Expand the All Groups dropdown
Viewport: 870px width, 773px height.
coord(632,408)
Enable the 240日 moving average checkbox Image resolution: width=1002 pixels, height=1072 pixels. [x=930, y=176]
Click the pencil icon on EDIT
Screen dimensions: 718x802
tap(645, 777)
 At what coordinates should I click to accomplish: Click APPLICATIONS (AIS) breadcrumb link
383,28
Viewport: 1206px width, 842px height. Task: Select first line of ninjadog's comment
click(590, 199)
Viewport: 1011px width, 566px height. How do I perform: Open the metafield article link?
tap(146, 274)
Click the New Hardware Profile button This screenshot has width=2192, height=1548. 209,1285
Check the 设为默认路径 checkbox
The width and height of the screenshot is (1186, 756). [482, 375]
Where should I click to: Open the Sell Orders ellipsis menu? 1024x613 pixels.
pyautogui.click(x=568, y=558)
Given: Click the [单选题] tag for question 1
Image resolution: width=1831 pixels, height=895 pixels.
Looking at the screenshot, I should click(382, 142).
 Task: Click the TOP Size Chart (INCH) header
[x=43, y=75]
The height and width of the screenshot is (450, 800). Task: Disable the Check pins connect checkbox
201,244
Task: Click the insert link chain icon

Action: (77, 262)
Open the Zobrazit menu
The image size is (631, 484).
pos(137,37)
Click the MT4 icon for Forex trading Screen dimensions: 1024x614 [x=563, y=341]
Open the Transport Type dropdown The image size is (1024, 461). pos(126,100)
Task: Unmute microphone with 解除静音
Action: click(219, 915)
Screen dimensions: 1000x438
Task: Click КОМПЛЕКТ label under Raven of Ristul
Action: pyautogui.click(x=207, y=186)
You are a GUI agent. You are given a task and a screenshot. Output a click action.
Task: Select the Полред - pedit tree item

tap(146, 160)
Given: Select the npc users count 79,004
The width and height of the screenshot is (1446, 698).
- - - - -
Copy out the records once more, with nothing altered.

Expand the All Groups dropdown
Viewport: 870px width, 773px height.
coord(632,408)
Enable the 240日 moving average checkbox Image resolution: width=1002 pixels, height=1072 pixels. [x=930, y=176]
Click the pencil icon on EDIT
Screen dimensions: 718x802
tap(645, 777)
 At what coordinates should I click to accomplish: Click APPLICATIONS (AIS) breadcrumb link
383,28
Viewport: 1206px width, 842px height. Task: Select first line of ninjadog's comment
click(590, 199)
Viewport: 1011px width, 566px height. How do I perform: Open the metafield article link?
tap(146, 274)
Click the New Hardware Profile button This screenshot has width=2192, height=1548. 209,1285
Check the 设为默认路径 checkbox
The width and height of the screenshot is (1186, 756). [482, 375]
Where should I click to: Open the Sell Orders ellipsis menu? 1024x613 pixels.
pyautogui.click(x=568, y=558)
Given: Click the [单选题] tag for question 1
Image resolution: width=1831 pixels, height=895 pixels.
Looking at the screenshot, I should click(382, 142).
 Task: Click the TOP Size Chart (INCH) header
[x=43, y=75]
The height and width of the screenshot is (450, 800). Task: Disable the Check pins connect checkbox
201,244
Task: Click the insert link chain icon

Action: (77, 262)
Open the Zobrazit menu
The image size is (631, 484).
pos(137,37)
Click the MT4 icon for Forex trading Screen dimensions: 1024x614 [x=563, y=341]
Open the Transport Type dropdown The image size is (1024, 461). pos(126,100)
Task: Unmute microphone with 解除静音
Action: click(219, 915)
Screen dimensions: 1000x438
Task: Click КОМПЛЕКТ label under Raven of Ristul
Action: pyautogui.click(x=207, y=186)
You are a GUI agent. You are given a task and a screenshot. Output a click action.
Task: Select the Полред - pedit tree item

tap(146, 160)
Given: Select the npc users count 79,004
The width and height of the screenshot is (1446, 698).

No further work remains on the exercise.